DOCUMENT EXTRACT:

Tuesday, March 17, 2015

A PILL CALLED PRIDE

Life inside an iwi provides many reminders to beware of pride.  This was a lesson I finally and fully learned in 1975 when, as trainee nurses, my sister and I did a two week Public Health stint in Whangarei. 

This involved doing outpatient work in people’s homes.  Who knew that an amputee could live in such squalor that his stump became a happy home for generations of maggots?  This spectacularly gory lesson, and other more mundane ones, were firsts for us both.  But there was more.

My sister’s then boyfriend lived in Whangarei, and each night he’d take us out.  At the time The Big O was newly opened and The Grand was still worthy of its name.  Of course, bearing in mind that the height of flash for us up to that time had been a do at Davina’s in Awanui, we were dazzled.    

But it was on one of those nights out in Whangarei that we both learned this great truth on the dangers of pride; Kei riro ta koutou taonga i te maminga a te tangata e mea ana ki te whakaiti i a ia, ki te karakia ki nga anahera, ka noho i roto i nga mea e kitea ana e ia, ka whakapehapeha kau noa, he mea na tona ngakau kikokiko.  And this is how it happened.

EXERCISE OBJECTIVE: Can you resume the blog post about pride, starting right after its final sentence? These rows are separate material, unrelated to the blog post about pride.

Stored items:

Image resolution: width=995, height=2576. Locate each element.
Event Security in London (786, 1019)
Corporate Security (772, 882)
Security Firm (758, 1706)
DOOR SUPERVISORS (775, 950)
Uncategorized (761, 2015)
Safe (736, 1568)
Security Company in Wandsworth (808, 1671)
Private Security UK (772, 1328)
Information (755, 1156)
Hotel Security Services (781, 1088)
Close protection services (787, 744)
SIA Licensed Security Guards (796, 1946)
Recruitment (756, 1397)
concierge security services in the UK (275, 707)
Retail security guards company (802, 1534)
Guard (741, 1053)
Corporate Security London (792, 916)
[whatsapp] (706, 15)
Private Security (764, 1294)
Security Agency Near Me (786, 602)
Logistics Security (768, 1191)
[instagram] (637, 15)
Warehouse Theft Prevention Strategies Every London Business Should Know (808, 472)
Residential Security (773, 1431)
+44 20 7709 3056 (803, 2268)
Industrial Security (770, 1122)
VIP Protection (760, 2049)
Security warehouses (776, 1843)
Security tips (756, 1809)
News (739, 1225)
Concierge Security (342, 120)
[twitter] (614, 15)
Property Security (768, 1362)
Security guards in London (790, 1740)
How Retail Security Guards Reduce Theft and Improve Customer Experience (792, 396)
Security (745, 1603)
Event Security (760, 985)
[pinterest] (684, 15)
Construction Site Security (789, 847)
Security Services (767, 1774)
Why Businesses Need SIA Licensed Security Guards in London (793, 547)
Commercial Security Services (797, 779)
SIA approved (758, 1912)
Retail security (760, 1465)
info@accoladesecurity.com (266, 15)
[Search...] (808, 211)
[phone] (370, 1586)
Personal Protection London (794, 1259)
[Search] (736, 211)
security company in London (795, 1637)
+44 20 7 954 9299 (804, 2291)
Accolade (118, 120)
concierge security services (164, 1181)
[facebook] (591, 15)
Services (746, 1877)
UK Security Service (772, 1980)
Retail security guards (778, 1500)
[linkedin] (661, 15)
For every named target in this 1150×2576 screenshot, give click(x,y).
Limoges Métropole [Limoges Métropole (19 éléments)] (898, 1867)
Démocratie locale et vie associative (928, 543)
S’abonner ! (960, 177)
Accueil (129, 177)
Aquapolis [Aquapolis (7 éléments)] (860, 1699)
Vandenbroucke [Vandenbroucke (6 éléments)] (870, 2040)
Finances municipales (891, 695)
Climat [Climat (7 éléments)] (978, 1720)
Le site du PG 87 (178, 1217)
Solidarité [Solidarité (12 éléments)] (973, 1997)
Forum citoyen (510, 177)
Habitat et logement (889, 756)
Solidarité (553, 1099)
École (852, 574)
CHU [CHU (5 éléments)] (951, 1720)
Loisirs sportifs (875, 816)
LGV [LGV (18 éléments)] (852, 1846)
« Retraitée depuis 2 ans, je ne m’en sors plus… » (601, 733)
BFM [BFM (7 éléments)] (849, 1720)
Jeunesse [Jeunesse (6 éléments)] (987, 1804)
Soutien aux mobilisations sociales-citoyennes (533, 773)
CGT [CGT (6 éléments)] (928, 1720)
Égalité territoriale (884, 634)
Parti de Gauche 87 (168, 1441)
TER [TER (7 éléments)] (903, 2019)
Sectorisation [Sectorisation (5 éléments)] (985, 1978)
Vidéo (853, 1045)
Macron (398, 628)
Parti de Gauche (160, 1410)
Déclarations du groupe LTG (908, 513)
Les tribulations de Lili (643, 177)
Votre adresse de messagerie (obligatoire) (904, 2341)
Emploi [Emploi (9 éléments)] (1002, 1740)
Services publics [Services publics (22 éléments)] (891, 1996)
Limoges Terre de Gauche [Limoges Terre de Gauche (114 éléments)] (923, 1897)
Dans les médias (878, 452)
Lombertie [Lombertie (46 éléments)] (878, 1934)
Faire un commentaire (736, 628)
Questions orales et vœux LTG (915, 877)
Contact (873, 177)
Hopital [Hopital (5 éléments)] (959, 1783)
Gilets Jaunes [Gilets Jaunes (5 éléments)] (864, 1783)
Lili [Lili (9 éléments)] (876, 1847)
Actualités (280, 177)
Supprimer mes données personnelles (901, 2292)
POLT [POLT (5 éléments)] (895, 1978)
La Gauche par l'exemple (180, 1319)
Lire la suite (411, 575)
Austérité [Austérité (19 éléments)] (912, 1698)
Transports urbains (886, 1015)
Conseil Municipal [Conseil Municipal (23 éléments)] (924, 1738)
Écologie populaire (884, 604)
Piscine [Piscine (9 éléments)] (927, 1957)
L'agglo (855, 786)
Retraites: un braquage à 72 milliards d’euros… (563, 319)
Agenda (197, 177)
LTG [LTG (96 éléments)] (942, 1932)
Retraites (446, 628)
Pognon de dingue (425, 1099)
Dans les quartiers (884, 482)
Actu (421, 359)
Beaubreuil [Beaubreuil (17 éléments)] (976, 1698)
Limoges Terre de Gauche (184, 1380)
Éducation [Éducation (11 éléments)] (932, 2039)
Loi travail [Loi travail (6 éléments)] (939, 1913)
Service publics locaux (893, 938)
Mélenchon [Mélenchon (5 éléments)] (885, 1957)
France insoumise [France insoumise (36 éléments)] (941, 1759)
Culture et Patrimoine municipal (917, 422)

RESPONSE:
We were at The Settlers Tavern when a stranger sat next to me and asked if I was a nurse. "Yes," says I. Then he asked, "Do you drop tabs?"  I had no idea what he was talking about until it came to me that he was speaking in code and tab must actually mean the T.A.B. 

"No," says I happily, "I don't bet on horses." He looked at me strangely and moved away.

Then he approached my sister who suddenly looked around, sidled over to me and whispered, "Have I got my mate?" I checked and told her, “No.” then asked, “Why?”  "Because," says she, "that guy just asked me if I dropped my tampon."

He may have thought we were a complete pair of nanas, but we knew he was a real rorirori. 

Later that night he fell off the balcony and someone said he’d overdosed on pills.  But when we took him to the hospital, all he had was a very high blood alcohol reading and an empty prescription bottle for amoxicillin in his pocket. 

I always remember him when I hear men either talking up themselves and what they’ve done, or talking down others and the mahi they do. 

Like the tab-dropper they are so puffed up by their own fleshly minds they wouldn’t know humility if it fell on them, reality if they fell over it, or an angel if it blew its trumpet right in their ear. 

I teach my mokopuna, when you see or hear such men personally attacking others, leave them to it.  They’re just tripping on a pill called pride.